▸ Conjunto de tareas:
- 1) Responde a estas preguntas sobre el artículo de los narcisismos franceses:
(a) ¿Cuántos espectadores, según el artículo, siguieron el programa de televisión de Chirac?
(b) ¿Dónde sitúa el autor la clave de la paradoja del avance del no?
(c) ¿Cuánto tiempo de negociaciones y regateos hizo falta para elaborar la Constitución?
- 2) Prosigue el artículo sobre los narcisismos franceses a partir de su última oración.

::: Texto de origen :::

Los tres narcisismos franceses
En París, cuanto más intervienen, con voz alta e inteligible, los partidarios del sí a la Constitución europea, más sube el no en las encuestas. La última víctima de este efecto bumerán es el presidente Chirac, que, después de haber participado en un programa de televisión de dos horas con 80 jóvenes, vio cómo la intención de voto negativo ascendía al 56%. Y ello pese a que tuvo los máximos índices de audiencia (entre siete y nueve millones de espectadores), muy por encima de Clint Eastwood en una cadena rival. El votante francés, atento pero nada convencido, acaba pensando lo contrario de lo que le quieren hacer pensar. Los grandes partidos de derecha e izquierda, así como todos los medios de comunicación, hacen campaña infatigable a favor del sí. ¿Cómo es posible que tenga unos efectos tan claramente contraproducentes?
¡Cuánta saliva desperdiciada! No hay nada que funcione. Ni los expertos, ni los editorialistas, ni las grandes estrellas, ni los escritores millonarios, todos ellos de acuerdo en el sí. A pesar de todo, el no sigue avanzando. No importa que los tenores de la mayoría y la oposición compartan la tribuna o duerman separados, el no sigue avanzando. Semejante paradoja debe de tener su clave en el narcisismo franco-francés, compartido de forma casi unánime por los que están "a favor" y los que están "en contra".
En primer lugar, el narcisismo intelectual. El de los miembros de la Convención Europea que, bajo la batuta de Giscard d'Estaing, perfilaron una Constitución "hija del pensamiento francés" (palabras de Chirac). Hicieron falta casi tres años de negociaciones y regateos para establecer un modus vivendi en cientos de artículos que, según ellos, son comprensibles para el votante corriente, ajeno a los arcanos del derecho institucional, la diplomacia y cincuenta años de tratados.

::: Extracto de datos :::

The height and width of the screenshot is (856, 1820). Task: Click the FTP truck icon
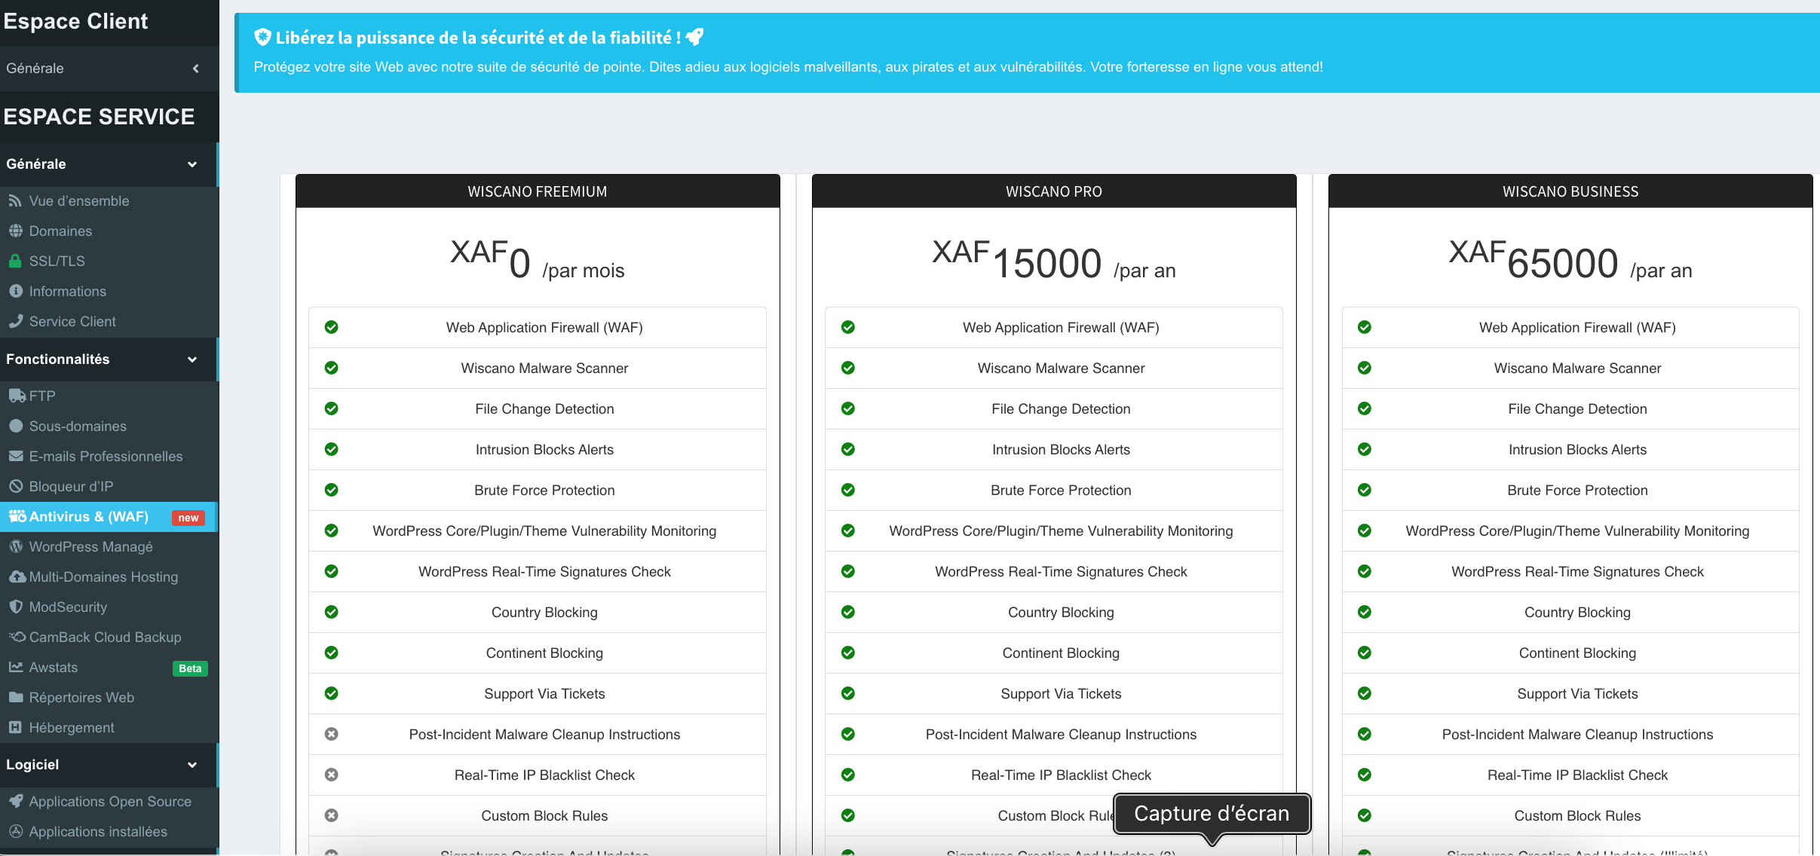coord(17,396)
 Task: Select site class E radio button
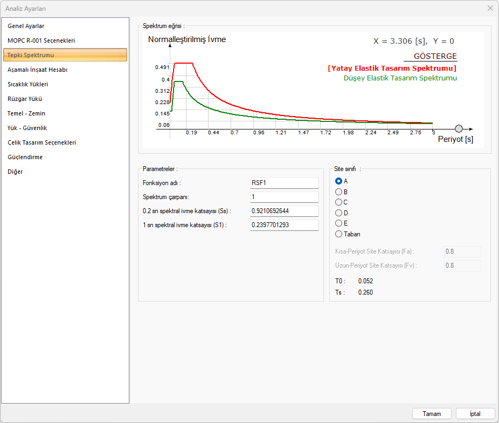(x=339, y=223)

:::
::: Extracto de datos :::

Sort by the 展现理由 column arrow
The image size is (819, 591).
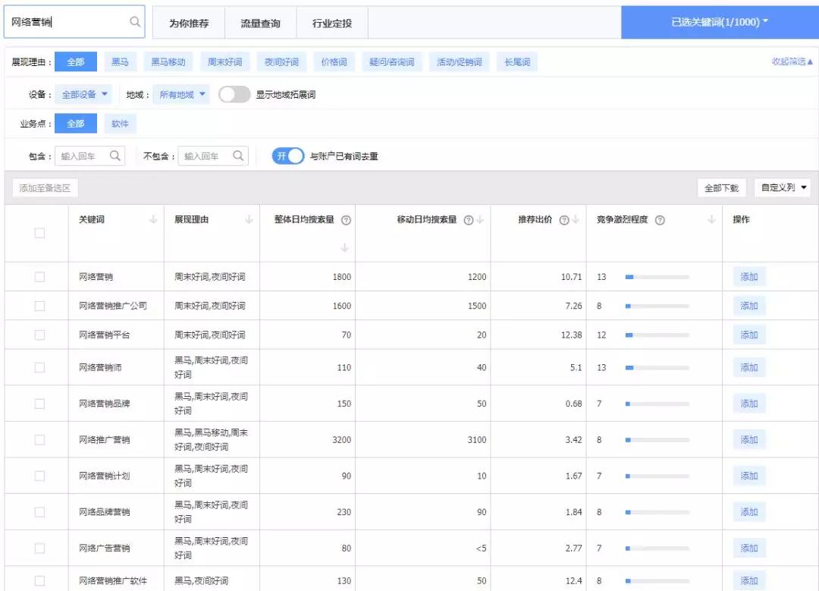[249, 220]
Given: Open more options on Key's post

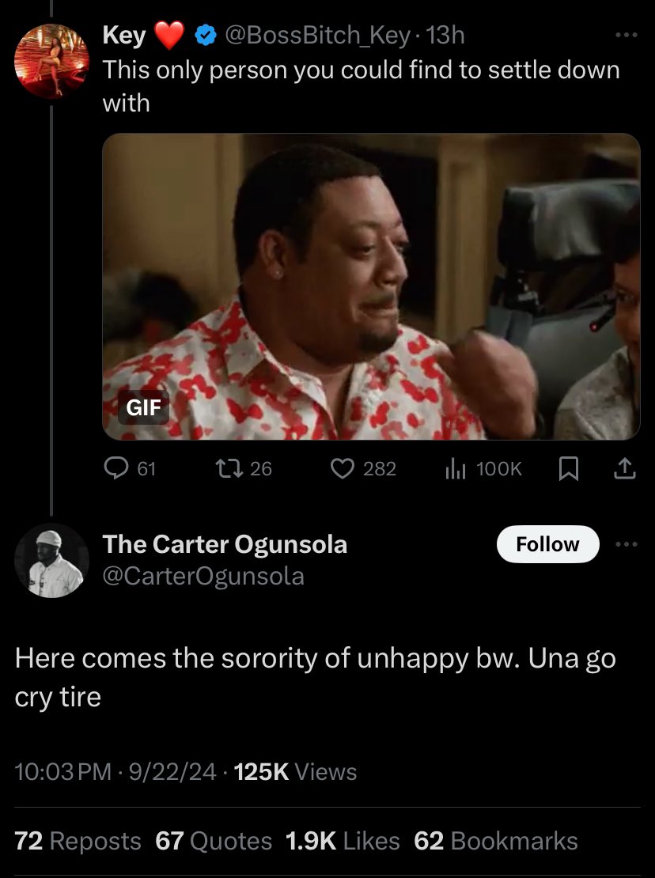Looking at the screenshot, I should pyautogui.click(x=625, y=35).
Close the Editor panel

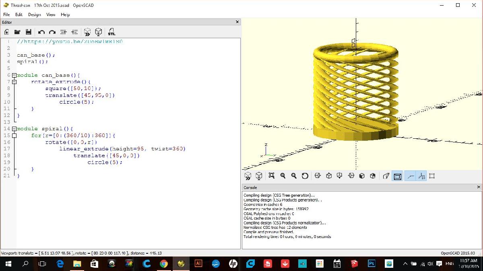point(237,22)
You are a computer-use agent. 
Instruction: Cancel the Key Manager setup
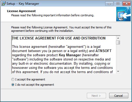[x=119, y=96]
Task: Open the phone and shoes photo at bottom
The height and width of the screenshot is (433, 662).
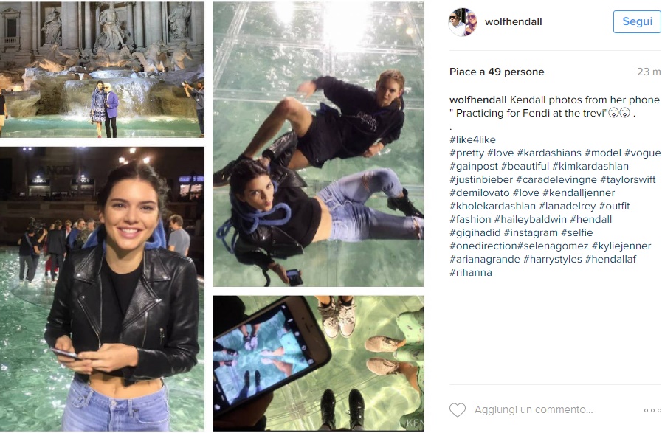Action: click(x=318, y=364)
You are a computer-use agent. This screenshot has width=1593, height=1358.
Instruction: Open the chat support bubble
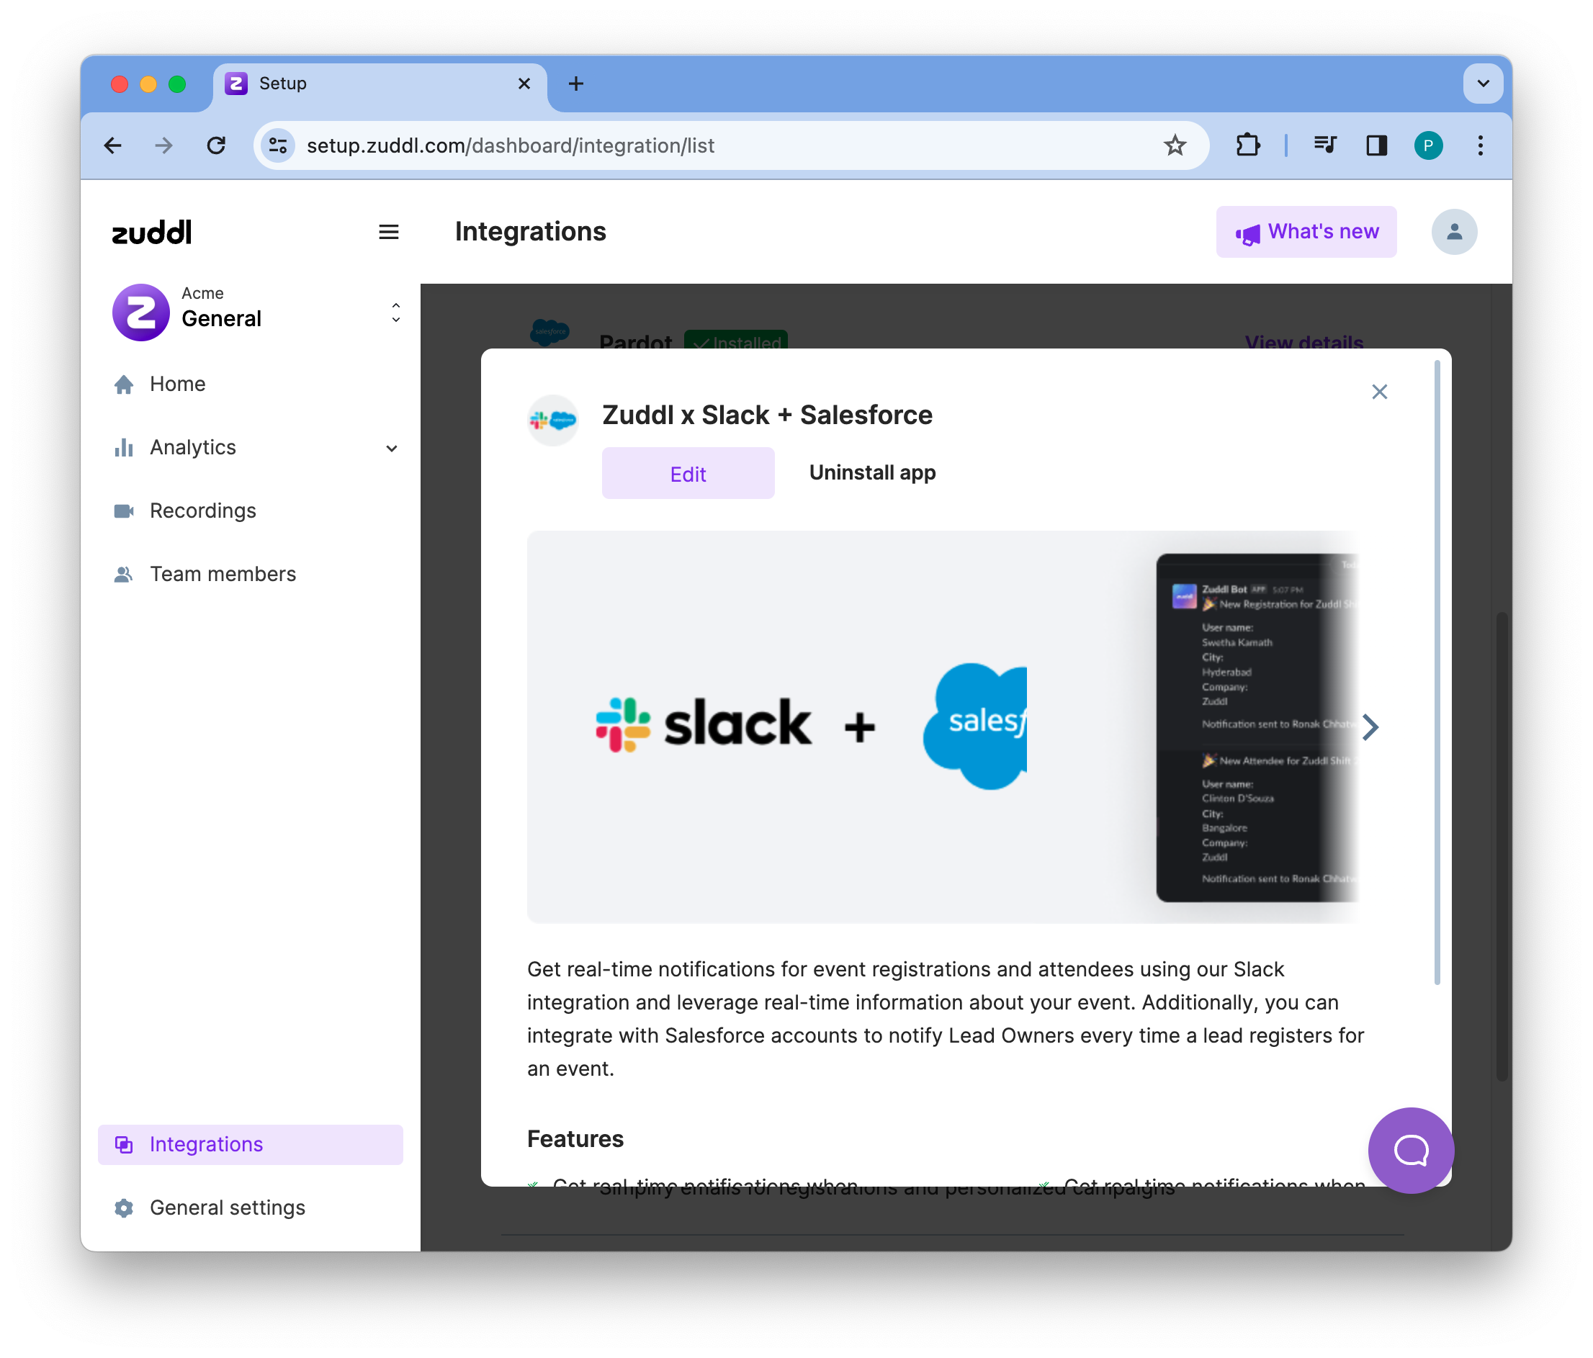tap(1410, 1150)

:::
::: Extracto de datos :::

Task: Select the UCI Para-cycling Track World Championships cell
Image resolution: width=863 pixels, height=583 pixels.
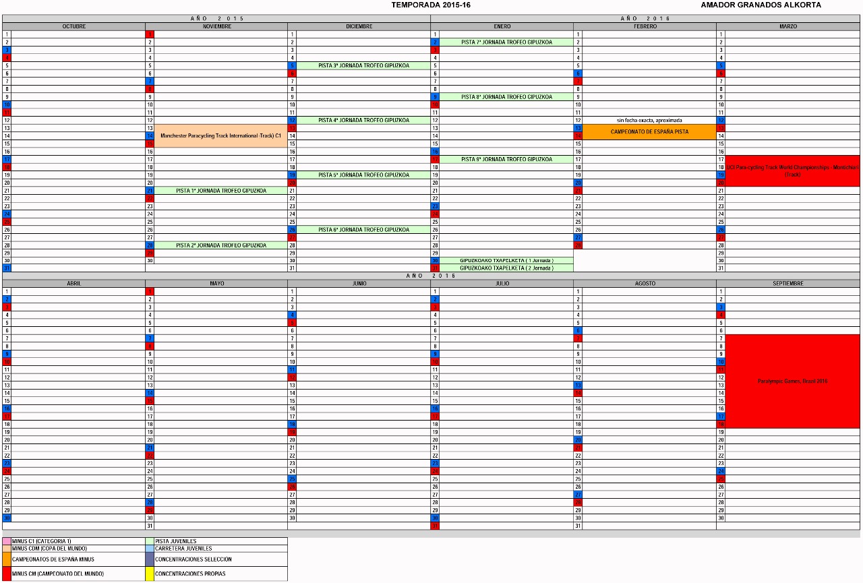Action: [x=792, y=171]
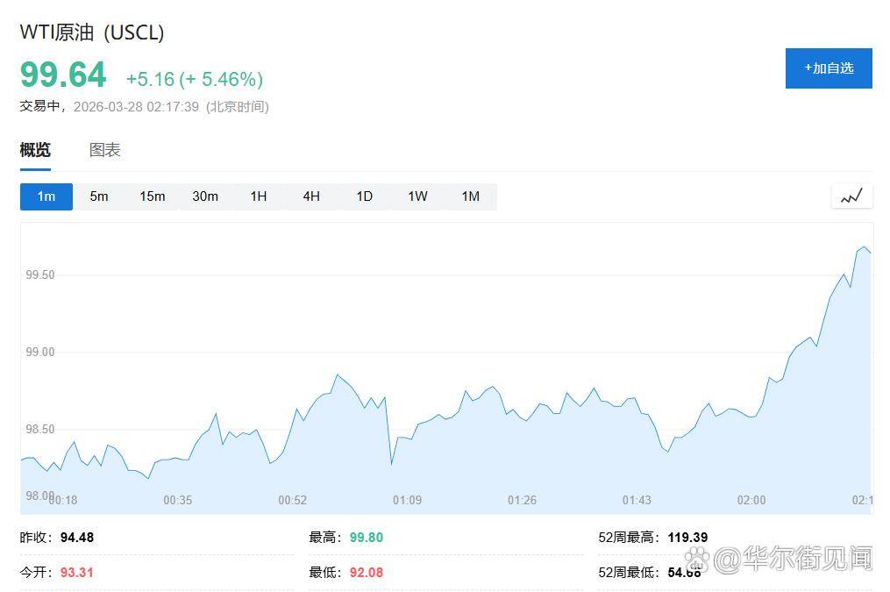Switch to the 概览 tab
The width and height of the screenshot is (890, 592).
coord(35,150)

:::

▸ Respuestas por orden:
- 1)
(a) Entre siete y nueve millones de espectadores.
(b) En el narcisismo franco-francés, compartido de forma casi unánime por los partidarios y los detractores.
(c) Casi tres años.

- 2)
Los españoles aprobaron el texto por una mayoría aplastante, pese a reconocer que sólo el 10% había intentado leerlo. Los 80 jóvenes reunidos con el presidente Chirac se abstuvieron cuidadosamente de meter sus narices en él. La gente va de casa al trabajo y del trabajo a casa: ¿cómo se puede exigir a un ama de casa o un profesor de filosofía, un pintor o un obrero de la Peugeot, que desentrañe y apruebe algo que sabe que fue tan lento y difícil de crear? Nosotros elegimos a representantes, pagamos a diputados para que tengan la oportunidad, y si es posible la capacidad, de examinar los proyectos de ley complejos. ¿Qué milagro clarificador va a hacer que la convocatoria del referéndum transforme a los humildes ciudadanos que somos en expertos ultrarrápidos y omniscientes?
Presentar para aprobación general un texto indescifrable para el común de los mortales atenta contra el sentido común. ¿De quién se estarán riendo?, preguntan los indecisos. ¿Qué es lo que nos quieren hacer tragar?, añaden los desconfiados. Los padres de la Constitución, orgullosos de su autoría, y los especialistas en comunicación, que se creen todopoderosos: la gente hará lo que le digan. Si no comprende el texto, le daremos la impresión de que lo comprende y se sumará a la buena opinión que los manipuladores de imagen tienen de sí mismos. No hay más que leer el breve preámbulo que remata la Constitución, de una vaciedad apoyada en los parabienes de los miembros de la Convención, que se felicitan a sí mismos y se declaran "agradecidos a los miembros de la convención europea por haber elaborado el proyecto de esta constitución en nombre de los ciudadanos y los Estados de Europa". Así coronó Narciso con laureles su frente inmaculada.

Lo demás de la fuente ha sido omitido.